Much has been made of Amazon’s private apparel endeavors, which UBS Group estimating that the Seattle-based e-commerce platform, alone, could generate nearly $40 billion portion of “the fast-growing North America online fashion market” by 2022 thanks to an apparel-specific endeavor. Walmart – which currently holds the title of America’s largest retailer, followed, of course, by Amazon in the number 2 spot – is also looking to improve its apparel departments in order to “[make] itself a destination for apparel.”

Such improvements are coming by way of acquisitions; Bentonville, Arkansas-based Walmart has brought e-commerce sites, including Jet.com, Shoebuy.com, Moosejaw (an upscale online outdoor-wear site), ModCloth (a womenswear site known for its vintage-inspired wares), and Bonobos (the New York-based menswear brand), under its umbrella in recent years in order to boost its apparel offerings.

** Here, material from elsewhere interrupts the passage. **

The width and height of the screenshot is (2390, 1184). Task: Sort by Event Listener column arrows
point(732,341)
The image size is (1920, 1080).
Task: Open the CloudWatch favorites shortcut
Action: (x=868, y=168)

This spring, Walmart announced an impending partnership with Lord & Taylor to sell the upscale department store’s products on its website.

It is also building out labels of its own. In February, for instance, Walmart unveiled four in-house brands: Time and Tru for women, Terra & Sky for plus-size women’s apparel, Wonder Nation for kids, and a major overhaul of its George apparel brand, which is imported from its British Asda chain. Fortune’s Phil Wahba called the introduction of more private label collections a move by Walmart to bank on “an opening in the market [in light of] the difficulties of many specialty apparel chains like J.Crew and the Gap, and a larger consumer slight shift away from clothing by department stores.”

Now, Walmart is said to be seeking to expand further with a label meant to compete not only with Amazon but with budding direct-to-consumer brand Everlane, per BoF. The New York-based startup – which has garnered funding from the likes of Light Street Capital, 14W, and Natalie Massenet’s Imaginary Ventures, and found fans in Angelina Jolie, supermodel Karlie Kloss, and now-Duchess Meghan Markle – is known for its “modern essentials” at reasonable prices; jeans will set you back $68, dresses up to $110.

It is here that Walmart is setting its sights – an essentials brand, but “aimed at Gen Z shoppers and with lower prices.” This will fit neatly into Walmart’s mission to overhaul its offerings from those of a discount chain to something more streamlined and stylish. Much like Amazon, which stands to benefit from the profitability of in-house collections, Walmart is working hard to create legitimacy as a destination for fashion in order to lure consumers. And even more accessible version of Everlane sounds like a great start.